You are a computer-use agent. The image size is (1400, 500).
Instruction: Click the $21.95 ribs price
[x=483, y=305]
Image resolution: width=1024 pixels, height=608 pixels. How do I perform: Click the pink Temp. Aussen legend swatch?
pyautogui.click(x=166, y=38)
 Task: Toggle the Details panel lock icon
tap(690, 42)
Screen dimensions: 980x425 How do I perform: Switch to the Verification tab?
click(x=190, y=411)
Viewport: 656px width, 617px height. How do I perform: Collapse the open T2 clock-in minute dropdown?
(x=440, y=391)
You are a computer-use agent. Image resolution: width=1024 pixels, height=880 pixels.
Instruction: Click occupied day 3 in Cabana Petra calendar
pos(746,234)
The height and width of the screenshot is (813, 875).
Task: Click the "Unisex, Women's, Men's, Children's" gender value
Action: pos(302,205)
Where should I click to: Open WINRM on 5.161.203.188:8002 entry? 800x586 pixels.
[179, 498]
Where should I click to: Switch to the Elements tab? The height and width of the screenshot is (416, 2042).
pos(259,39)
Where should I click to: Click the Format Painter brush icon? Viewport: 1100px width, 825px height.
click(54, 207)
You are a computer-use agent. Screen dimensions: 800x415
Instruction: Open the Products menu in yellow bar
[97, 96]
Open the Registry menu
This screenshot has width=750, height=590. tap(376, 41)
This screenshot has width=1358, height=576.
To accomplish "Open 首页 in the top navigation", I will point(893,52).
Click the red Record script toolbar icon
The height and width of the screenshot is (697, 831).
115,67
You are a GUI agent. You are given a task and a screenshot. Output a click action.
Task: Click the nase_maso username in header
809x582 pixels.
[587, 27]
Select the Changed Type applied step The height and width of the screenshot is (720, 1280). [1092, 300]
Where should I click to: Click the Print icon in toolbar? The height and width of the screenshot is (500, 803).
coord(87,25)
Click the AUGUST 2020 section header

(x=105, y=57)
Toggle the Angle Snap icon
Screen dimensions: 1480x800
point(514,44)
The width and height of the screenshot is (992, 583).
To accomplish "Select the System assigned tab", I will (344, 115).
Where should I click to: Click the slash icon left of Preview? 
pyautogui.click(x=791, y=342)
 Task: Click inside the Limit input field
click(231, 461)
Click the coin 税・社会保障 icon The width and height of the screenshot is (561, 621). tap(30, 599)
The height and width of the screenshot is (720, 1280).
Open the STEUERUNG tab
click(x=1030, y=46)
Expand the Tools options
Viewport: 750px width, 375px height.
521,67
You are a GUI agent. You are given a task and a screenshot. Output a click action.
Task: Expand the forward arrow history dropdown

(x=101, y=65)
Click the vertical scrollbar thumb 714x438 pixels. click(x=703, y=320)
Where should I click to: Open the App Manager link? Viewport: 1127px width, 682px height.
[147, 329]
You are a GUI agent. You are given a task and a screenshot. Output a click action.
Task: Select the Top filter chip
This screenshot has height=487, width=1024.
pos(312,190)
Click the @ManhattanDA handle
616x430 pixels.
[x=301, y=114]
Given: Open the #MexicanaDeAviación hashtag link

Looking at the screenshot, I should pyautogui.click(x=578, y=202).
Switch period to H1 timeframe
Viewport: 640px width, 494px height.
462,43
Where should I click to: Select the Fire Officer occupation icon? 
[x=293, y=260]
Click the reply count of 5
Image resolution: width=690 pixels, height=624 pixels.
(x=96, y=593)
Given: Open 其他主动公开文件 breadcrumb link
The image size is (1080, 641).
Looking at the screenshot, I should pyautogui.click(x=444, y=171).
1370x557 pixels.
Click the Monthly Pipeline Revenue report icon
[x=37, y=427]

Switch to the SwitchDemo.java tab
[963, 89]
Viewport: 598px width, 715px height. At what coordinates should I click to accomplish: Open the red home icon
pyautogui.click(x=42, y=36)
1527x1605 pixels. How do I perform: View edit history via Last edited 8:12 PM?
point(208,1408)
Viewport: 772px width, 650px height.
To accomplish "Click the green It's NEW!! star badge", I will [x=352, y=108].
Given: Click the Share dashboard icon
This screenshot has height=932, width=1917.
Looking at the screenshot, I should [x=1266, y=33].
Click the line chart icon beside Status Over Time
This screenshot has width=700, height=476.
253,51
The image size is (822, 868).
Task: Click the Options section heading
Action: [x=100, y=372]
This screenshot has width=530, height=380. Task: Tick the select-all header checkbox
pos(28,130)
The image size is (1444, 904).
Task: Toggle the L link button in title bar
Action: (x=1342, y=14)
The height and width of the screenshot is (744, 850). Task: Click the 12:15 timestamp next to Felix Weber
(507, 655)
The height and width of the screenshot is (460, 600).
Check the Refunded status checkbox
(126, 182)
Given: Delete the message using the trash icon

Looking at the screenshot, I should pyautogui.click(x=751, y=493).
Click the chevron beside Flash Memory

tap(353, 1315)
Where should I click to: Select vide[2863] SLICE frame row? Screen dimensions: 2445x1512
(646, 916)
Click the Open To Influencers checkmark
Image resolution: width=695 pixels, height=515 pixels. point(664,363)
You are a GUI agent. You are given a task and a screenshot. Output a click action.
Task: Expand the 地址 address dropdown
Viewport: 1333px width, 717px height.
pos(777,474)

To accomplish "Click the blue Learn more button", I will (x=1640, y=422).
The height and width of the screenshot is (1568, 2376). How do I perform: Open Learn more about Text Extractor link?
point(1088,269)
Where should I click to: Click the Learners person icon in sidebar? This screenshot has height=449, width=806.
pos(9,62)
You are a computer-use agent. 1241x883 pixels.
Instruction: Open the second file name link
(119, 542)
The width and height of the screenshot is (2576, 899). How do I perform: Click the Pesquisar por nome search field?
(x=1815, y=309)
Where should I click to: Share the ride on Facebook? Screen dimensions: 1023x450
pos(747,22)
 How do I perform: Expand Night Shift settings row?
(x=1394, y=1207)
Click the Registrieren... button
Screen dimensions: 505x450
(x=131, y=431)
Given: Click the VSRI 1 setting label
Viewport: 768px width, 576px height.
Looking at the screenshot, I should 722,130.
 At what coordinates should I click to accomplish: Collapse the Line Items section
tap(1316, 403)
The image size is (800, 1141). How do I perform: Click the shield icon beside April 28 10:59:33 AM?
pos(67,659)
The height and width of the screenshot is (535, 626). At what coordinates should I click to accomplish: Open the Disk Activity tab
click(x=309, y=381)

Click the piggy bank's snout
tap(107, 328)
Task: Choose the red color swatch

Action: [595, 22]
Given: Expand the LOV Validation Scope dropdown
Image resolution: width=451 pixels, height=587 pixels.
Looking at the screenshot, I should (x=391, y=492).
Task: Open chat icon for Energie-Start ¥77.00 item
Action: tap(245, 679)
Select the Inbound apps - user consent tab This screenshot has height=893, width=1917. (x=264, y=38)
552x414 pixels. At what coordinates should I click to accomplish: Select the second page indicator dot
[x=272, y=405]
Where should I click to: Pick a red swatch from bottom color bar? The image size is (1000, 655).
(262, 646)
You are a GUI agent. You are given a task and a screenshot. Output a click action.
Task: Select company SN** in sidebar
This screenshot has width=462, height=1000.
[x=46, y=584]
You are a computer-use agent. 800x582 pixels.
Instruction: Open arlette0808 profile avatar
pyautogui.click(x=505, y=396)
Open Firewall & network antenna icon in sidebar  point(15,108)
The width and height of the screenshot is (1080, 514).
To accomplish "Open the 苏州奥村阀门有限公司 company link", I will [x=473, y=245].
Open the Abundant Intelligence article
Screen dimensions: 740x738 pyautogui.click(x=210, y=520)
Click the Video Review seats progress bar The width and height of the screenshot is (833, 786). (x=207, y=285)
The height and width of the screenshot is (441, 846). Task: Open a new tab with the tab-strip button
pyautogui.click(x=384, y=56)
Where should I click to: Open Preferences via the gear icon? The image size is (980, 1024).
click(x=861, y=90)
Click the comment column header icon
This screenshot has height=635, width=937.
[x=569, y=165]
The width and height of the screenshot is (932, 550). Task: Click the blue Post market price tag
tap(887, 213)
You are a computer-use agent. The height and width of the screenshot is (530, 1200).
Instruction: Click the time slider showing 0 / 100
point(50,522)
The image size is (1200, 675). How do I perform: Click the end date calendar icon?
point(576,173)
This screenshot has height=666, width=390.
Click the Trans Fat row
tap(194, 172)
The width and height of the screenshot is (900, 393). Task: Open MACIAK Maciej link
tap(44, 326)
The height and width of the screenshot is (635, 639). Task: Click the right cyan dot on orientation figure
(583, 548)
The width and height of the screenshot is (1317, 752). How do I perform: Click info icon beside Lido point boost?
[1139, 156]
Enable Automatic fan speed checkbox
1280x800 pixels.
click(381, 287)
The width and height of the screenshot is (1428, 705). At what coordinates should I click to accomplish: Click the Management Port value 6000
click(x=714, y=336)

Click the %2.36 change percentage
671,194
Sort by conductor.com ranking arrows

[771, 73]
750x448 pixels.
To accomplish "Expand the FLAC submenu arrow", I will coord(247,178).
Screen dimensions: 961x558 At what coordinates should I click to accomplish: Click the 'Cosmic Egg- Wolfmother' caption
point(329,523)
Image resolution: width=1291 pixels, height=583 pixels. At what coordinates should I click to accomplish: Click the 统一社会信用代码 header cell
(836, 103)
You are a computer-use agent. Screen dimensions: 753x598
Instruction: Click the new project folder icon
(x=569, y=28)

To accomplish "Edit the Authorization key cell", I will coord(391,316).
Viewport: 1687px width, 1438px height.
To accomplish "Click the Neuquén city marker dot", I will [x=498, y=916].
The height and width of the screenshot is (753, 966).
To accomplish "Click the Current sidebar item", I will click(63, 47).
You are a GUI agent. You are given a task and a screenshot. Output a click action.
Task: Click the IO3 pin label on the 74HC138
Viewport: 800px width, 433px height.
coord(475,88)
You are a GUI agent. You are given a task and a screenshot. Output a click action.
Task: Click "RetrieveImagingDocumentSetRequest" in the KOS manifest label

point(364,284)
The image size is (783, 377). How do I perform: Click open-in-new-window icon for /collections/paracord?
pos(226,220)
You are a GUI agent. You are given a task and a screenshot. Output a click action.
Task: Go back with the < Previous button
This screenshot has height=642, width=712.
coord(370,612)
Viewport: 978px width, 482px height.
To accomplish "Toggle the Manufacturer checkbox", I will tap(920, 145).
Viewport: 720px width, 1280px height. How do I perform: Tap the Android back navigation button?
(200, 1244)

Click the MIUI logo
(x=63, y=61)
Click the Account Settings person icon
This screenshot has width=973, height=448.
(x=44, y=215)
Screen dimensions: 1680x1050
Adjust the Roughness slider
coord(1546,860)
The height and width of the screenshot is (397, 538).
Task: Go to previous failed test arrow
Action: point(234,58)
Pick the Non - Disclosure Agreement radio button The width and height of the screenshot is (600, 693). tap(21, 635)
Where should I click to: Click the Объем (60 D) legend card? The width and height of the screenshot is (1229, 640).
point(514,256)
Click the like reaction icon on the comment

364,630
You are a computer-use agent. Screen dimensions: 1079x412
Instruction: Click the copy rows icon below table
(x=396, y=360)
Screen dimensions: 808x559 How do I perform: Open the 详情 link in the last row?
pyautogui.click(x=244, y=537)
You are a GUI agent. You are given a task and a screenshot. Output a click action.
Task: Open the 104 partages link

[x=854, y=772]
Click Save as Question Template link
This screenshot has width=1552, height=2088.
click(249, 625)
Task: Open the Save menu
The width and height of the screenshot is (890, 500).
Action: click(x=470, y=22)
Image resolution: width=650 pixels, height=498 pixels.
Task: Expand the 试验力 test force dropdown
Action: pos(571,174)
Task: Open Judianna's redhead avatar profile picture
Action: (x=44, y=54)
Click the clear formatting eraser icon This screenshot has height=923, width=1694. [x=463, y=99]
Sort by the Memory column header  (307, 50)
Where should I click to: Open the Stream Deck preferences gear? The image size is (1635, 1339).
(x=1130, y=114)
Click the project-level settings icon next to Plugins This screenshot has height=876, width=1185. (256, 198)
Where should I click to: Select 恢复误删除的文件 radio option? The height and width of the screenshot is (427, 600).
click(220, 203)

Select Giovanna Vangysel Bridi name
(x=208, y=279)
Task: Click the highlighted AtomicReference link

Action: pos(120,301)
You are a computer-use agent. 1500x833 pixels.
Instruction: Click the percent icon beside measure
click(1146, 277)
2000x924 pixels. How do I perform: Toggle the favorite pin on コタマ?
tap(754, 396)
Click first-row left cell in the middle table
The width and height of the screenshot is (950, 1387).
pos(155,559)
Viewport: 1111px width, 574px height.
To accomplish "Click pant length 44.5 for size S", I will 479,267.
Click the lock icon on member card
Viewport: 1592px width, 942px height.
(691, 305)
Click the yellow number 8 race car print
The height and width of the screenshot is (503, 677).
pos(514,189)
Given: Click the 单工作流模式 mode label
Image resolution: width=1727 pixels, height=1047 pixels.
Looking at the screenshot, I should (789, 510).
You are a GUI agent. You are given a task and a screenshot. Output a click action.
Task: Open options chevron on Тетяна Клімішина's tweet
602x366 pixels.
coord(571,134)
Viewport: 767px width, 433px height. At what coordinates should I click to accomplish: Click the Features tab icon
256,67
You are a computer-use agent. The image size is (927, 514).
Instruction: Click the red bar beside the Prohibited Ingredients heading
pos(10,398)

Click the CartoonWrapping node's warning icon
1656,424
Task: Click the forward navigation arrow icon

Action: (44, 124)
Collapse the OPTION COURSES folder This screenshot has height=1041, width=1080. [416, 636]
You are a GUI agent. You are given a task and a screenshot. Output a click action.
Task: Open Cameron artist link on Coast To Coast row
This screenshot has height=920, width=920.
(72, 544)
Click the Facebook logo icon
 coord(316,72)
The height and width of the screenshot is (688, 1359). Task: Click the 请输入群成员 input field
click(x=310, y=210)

EXERCISE DIRECTIONS: Look through the material above and pick out each line holding the word "column".

EXERCISE RESPONSE:
Click the comment column header icon
Sort by the Memory column header  (307, 50)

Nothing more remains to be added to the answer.